BIG's concept includes a lawn between the Smithsonian’s historic Castle and Independence Avenue that curls upward at its corners.

To interest donors in a plan that includes HVAC upgrades and the repositioning of loading docks, it helps to throw in a few dramatic flourishes. That’s the lesson of the Smithsonian Institution’s new master plan, made public today in Washington, D.C., by the Institution’s secretary, Wayne Clough, and his architect of choice, Bjarke Ingels, of the Copenhagen- and New York-based Bjarke Ingels Group.

Much of the plan, which will take decades and at least $2 billion to implement (and is dependent on a mix of public and private funds), involves invisible infrastructure improvements, which, Clough said, are “hard to get people to write checks for. You have to show them the big concept.” That big, or BIG, concept includes a lawn between the Smithsonian’s historic Castle and Independence Avenue that curls upward at its corners.

The canted lawn is certainly photogenic—it resembles a lawn proposed by Ingels for Brooklyn Bridge Park, as well as the lawn at Lincoln Center created by Diller Scofidio + Renfro as part of a $1 billion renovation of that complex (a close analogue to the Smithsonian project, involving improvement to the “visitor experience” and replacement of aging mechanicals).

Luckily, the peeled-up lawn is more than a gimmick. Two of the Smithsonian’s units—the Arthur M. Sackler Gallery (devoted to Asian Art) and the National Museum of African Art—are nearly invisible, parts of a vast subterranean complex that are now entered through what appear to be gazebos. The new lawn, with its corner entry pavilions and strip of windows linking them, will make the two museums easier to see and enter.

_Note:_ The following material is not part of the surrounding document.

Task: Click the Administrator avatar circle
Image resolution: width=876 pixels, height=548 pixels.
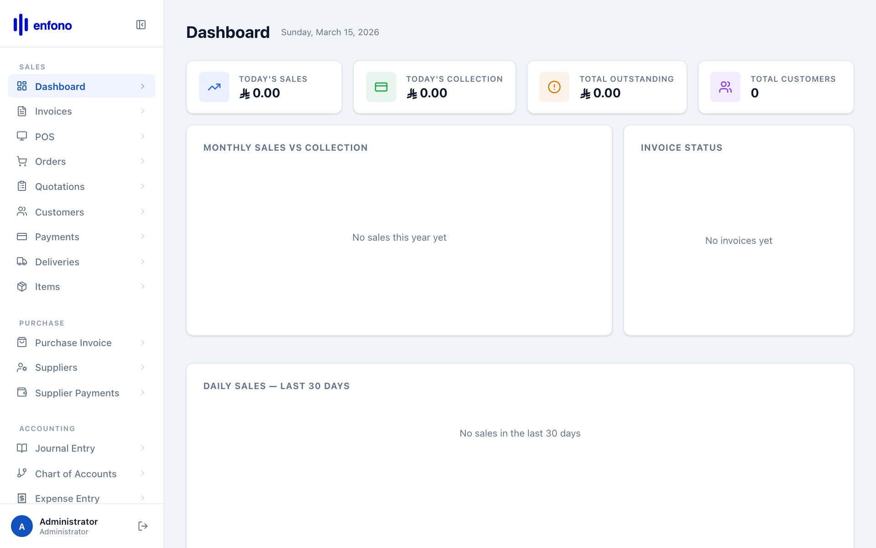Action: pyautogui.click(x=21, y=526)
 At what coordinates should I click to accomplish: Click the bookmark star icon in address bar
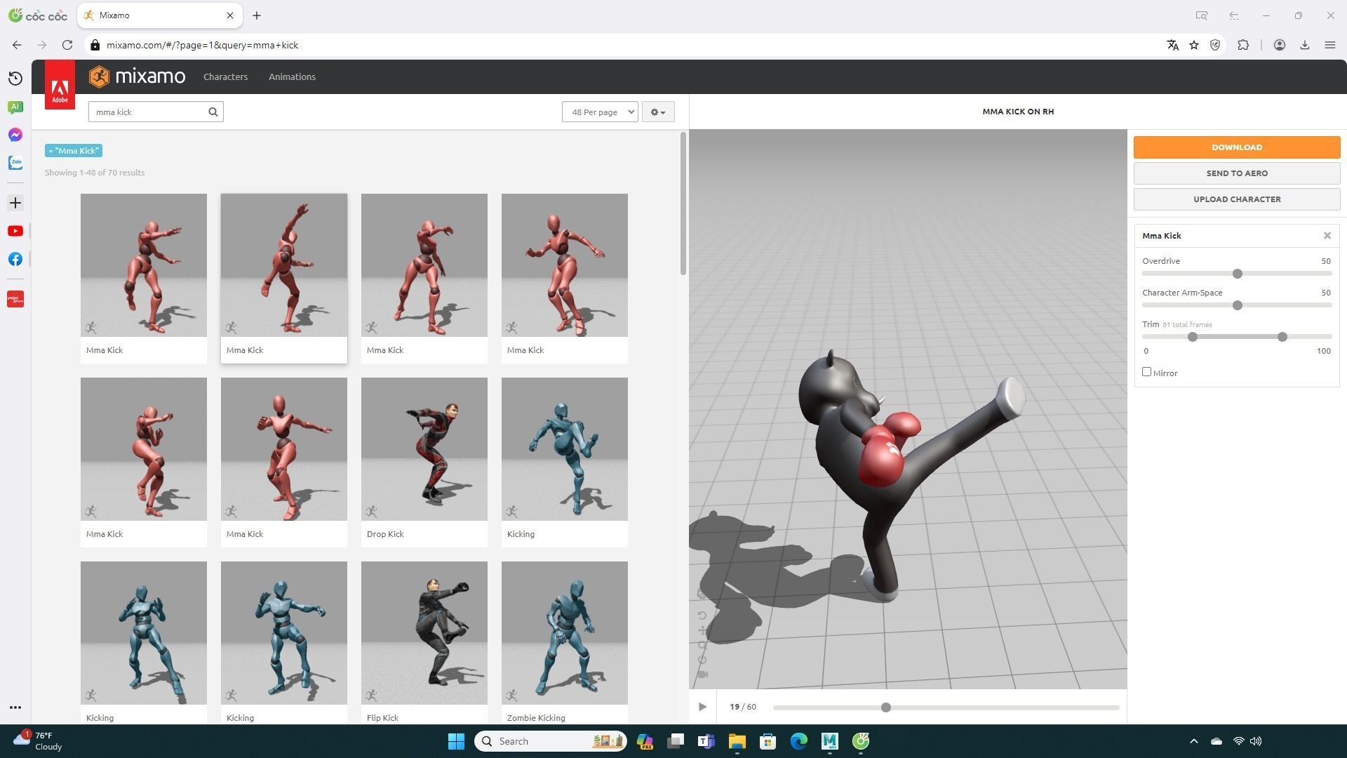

The Smithsonian already has an overall master plan, but it believed its South Mall campus, along Independence Ave. SW, from 7th to 12th Street—that is, from the Freer Gallery of Art to the Hirshhorn Museum—needed special attention. In 2013 it announced it had settled on BIG, which is working with the San Francisco-based landscape architecture firm Surfacedesign Inc. The process, guided by Clough, took on new urgency in 2011, when an earthquake rocked Washington. Clough, a civil engineer, was in his office in the Castle at the time. As seismic forces ground up century-old mortar, his office, he remembers, filled with dust. One expensive component of the master plan is a seismic upgrade, which will consist of “base isolation”—essentially putting the Castle on a tray, so if another earthquake hits, “the building won’t even know it’s happening,” Clough said. Digging for the tray will permit the creation of new underground facilities, including an auditorium, education spaces, and cafeteria. Above ground, flanking the canted lawn, Ingels promised both “restoration of the romantic, meandering paths” and more intuitive links between the buildings.

At the Hirshhorn, a plan by Diller Scofidio + Renfro for a balloon-like conference space inside the donut was shelved last year, and Ingels’ proposal for that building, designed by Gordon Bunshaft, is modest: It calls for taking down the wall that separates the building from the Mall, and tweaking the courtyard with a new fountain and ramp. It also calls for the creation of underground spaces for contemporary sculptures too big for the existing galleries. But, oddly, the plan largely sidesteps the Smithsonian’s Arts and Industries building, a handsome masonry structure adjacent to the Castle. That building was recently renovated, but is unoccupied; Clough said Congress will have to decide what to do with it. But critics of government waste are likely to wonder: why build new facilities when a prominent building sits empty?